New Zealand’s Serious Fraud Office, police and Reserve Bank are also investigating but, in an embarrassment to the country’s authorities, the US Justice Department is preparing indictments a week before the US Secretary of State, Hillary Clinton, visits New Zealand.
And we now have our first semi-official confirmation that the cargo was headed just where I’d said it was — Iran, according to “sources” the SMH quotes. The bigger question, of course, is who the Iranians would have transferred those toys to from there, especially the man-portable anti-aircraft missiles said to be aboard.
Sources say international inquiries suggest SP was set up as a “one-time use” company solely to charter the plane; that Iran used SP to pay North Korea; and that SP’s New Zealand address allowed it to use a prominent US bank, unaware of the true purpose, to launder the money to the North Korean capital, Pyongyang.
GT Group will only say SP was set up “at the request of one of our professional clients based in the United Kingdom”. Sources say the client is the target of US interest. If the Taylors do not reveal the identity of the people they sold SP’s registration to, they are liable to indictment. A US Justice Department spokesman in Manhattan yesterday would not confirm the department’s interest, other than to say it was aware of the issue and a statement would be made later.

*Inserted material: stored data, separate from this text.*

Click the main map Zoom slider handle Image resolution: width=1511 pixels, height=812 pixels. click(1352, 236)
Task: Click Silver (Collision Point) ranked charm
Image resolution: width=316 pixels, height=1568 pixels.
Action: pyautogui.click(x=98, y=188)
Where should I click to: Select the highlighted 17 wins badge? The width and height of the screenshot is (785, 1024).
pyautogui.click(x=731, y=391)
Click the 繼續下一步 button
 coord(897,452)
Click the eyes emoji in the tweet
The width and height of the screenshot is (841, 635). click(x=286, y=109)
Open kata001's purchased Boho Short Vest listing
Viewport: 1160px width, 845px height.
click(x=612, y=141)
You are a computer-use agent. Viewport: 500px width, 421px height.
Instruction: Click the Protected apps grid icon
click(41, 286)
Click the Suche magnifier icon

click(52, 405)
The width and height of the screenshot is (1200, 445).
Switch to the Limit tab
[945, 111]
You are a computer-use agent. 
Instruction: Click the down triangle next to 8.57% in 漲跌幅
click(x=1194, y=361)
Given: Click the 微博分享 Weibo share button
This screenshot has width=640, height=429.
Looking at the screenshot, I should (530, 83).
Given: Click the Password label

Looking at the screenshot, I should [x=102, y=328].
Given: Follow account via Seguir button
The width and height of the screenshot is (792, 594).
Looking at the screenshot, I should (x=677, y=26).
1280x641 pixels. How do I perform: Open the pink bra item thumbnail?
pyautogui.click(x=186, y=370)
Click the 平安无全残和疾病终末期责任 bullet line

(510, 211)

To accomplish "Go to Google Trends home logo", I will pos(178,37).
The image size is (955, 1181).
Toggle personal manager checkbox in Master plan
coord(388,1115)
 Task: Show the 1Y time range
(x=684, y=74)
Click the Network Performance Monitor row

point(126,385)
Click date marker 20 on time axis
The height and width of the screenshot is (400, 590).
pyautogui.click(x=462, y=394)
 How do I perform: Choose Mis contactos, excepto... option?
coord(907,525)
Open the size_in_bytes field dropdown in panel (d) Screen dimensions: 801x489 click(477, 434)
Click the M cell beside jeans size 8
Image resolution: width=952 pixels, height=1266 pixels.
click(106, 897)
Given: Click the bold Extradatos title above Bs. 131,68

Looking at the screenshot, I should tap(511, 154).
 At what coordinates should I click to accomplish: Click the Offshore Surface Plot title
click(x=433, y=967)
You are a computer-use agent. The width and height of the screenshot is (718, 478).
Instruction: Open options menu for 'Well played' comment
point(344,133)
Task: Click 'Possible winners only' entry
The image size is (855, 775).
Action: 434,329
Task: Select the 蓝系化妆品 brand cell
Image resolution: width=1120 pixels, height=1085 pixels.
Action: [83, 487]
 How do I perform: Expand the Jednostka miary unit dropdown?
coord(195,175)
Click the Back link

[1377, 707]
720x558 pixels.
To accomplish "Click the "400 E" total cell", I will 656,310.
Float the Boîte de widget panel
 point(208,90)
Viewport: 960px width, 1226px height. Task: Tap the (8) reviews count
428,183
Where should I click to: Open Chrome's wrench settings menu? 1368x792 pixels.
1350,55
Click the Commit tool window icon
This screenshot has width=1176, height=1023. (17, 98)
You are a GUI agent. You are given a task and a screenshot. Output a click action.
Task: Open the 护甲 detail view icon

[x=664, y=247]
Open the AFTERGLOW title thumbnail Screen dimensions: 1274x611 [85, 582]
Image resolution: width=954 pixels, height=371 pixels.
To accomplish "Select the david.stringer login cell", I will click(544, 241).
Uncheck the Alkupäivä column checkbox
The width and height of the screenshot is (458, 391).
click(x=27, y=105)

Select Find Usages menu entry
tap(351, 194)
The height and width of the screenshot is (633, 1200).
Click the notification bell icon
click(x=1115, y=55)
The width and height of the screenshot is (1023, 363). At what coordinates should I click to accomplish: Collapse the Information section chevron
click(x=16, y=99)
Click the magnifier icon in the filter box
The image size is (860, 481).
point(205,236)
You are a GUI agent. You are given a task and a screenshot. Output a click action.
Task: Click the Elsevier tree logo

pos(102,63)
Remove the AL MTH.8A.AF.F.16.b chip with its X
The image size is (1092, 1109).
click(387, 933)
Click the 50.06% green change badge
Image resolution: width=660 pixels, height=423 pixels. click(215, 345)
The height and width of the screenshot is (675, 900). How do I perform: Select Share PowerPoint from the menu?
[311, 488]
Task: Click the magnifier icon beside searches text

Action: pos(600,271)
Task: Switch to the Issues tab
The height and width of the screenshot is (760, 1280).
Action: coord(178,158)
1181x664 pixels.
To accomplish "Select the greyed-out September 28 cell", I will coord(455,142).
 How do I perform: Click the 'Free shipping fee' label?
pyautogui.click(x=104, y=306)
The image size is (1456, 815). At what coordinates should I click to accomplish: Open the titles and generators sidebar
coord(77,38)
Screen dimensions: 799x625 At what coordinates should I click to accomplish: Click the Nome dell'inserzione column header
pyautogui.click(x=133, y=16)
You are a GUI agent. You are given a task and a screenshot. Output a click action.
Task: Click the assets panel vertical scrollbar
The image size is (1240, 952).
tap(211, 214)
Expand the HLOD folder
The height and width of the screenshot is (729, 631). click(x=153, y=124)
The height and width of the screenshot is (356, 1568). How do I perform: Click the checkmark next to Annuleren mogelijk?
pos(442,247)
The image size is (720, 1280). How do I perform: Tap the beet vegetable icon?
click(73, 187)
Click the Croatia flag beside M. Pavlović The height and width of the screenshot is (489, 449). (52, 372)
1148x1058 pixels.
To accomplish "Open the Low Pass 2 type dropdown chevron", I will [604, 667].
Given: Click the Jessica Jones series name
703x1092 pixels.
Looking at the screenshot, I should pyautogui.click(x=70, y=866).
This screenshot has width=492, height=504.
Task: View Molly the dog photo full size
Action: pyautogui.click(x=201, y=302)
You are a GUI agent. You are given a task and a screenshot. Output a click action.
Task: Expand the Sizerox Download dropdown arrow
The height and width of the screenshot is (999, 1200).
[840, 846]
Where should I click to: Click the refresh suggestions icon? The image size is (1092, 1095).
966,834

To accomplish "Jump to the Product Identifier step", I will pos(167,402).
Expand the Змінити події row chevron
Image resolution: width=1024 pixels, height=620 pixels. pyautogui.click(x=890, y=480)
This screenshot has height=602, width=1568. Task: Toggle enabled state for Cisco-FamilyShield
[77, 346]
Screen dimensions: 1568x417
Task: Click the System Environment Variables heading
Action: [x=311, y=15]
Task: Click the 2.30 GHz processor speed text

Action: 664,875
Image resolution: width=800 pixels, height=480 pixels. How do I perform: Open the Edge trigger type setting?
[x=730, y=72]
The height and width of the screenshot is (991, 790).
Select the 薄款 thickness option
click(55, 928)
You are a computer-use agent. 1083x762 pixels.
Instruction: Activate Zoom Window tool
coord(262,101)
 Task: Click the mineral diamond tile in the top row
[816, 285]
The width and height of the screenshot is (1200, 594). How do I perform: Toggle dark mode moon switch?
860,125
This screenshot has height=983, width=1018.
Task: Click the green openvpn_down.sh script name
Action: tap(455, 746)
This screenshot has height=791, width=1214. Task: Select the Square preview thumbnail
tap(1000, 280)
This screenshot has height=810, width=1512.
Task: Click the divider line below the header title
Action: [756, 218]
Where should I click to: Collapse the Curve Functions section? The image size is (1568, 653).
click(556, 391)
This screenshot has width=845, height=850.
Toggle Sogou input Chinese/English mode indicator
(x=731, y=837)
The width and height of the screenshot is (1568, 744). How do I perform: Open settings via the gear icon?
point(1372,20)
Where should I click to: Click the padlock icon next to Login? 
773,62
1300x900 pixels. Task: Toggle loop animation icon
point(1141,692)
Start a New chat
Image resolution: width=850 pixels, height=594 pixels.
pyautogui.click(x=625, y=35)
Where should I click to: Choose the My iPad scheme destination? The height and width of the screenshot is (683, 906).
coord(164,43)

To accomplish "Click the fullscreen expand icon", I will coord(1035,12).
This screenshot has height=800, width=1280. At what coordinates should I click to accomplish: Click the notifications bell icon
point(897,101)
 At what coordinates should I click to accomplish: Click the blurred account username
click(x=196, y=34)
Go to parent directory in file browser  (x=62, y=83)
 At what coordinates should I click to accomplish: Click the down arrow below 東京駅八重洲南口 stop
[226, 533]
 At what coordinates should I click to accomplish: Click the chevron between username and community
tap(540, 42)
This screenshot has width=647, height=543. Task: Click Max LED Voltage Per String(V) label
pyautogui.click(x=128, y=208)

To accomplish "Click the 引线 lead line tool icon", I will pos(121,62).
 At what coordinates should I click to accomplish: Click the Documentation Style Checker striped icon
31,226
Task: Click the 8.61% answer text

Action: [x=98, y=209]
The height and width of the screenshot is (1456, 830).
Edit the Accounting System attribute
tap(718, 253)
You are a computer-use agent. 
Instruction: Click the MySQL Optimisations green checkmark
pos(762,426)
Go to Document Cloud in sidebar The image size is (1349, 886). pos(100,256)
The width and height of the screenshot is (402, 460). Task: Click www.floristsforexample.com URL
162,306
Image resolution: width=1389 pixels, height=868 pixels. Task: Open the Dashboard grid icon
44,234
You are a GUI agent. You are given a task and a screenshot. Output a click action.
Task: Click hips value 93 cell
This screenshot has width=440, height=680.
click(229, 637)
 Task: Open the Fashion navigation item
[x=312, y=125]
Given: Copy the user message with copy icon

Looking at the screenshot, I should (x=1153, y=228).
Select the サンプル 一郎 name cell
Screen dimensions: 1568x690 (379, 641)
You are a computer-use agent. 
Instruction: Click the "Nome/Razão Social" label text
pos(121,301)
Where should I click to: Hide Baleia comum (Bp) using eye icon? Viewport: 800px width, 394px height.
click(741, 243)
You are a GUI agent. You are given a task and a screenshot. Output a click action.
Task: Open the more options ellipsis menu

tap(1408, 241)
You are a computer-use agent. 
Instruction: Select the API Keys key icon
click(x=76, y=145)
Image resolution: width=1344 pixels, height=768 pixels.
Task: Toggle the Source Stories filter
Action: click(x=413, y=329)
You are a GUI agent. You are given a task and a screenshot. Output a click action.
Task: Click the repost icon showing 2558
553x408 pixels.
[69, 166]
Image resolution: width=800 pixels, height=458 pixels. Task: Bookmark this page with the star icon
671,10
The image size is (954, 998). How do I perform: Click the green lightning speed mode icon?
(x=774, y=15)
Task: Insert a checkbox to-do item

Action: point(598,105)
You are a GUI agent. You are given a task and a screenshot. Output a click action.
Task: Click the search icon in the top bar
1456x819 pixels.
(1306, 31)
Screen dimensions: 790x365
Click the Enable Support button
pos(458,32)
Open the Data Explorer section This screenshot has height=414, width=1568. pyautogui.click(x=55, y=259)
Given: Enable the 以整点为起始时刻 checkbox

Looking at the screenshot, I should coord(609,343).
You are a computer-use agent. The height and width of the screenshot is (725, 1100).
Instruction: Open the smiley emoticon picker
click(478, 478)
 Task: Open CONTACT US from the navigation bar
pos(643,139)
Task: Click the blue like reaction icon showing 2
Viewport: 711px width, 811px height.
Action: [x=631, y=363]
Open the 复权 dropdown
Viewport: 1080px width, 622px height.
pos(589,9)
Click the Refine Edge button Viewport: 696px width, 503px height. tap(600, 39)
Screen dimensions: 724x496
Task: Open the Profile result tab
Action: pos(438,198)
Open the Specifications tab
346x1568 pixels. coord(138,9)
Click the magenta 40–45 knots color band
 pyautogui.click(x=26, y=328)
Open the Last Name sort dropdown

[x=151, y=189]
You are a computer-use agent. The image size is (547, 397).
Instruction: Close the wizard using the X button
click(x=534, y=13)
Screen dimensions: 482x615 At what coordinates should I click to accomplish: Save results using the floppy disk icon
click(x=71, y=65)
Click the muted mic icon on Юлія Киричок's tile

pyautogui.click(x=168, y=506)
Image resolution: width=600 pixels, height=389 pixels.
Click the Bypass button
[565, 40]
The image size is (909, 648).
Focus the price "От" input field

I can hardly wait. Readers will recall that according to David Asher, Justice had prepared an indictment of North Korea years ago for the supernote conspiracy, only to see the State Department step in at the last minute and kill the indictment. I don’t doubt that the indictment is still sitting in someone’s hard drive, in a long-expired version of Word Perfect. The rest, of course, is history: we signed Agreed Framework II, President Bush removed North Korea from the list of state sponsors of terrorism, North Korea disarmed, sheaves of grain sprouted from the blighted earth, and there was much singing of kumbaya, followed by the disciplined shaking of plastic flowers.
Oh, right. I guess I dreamed that part.
What is the fate of the plane itself. I think that it would be a very effective measure to confiscate the plane or vessels used in N. Korean traffiking. They would run out of planes pretty quick and no one would be willing to risk one of their planes with pyongyang in the flight plan.